→ **SUPPLIED MATERIAL**

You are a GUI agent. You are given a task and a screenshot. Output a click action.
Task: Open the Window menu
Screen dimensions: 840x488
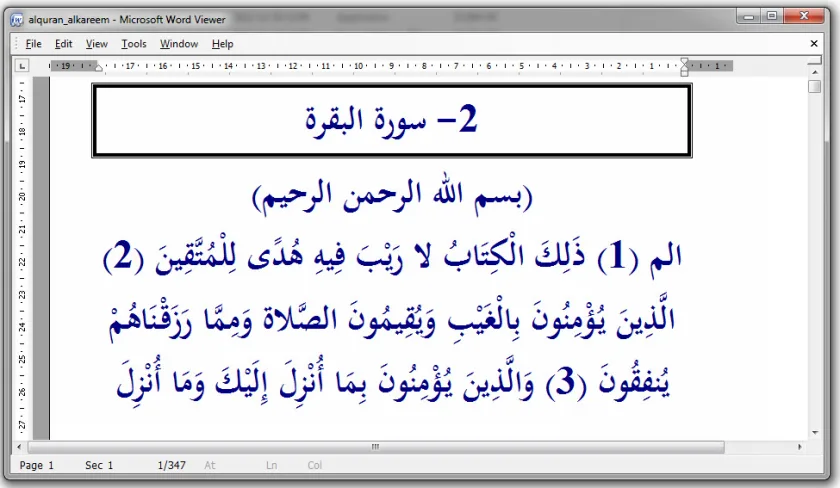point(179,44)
==
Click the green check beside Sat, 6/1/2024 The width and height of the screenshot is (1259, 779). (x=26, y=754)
* * *
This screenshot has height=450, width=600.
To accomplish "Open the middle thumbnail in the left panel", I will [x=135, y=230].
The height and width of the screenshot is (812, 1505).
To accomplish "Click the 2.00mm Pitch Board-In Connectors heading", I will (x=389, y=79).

→ **DIRECTIONS**
Where a line of the listing holds the string "accomplish", copy that line.

→ **RESPONSE TO THE TASK**
To accomplish "Open the middle thumbnail in the left panel", I will [x=135, y=230].
To accomplish "Click the 2.00mm Pitch Board-In Connectors heading", I will (x=389, y=79).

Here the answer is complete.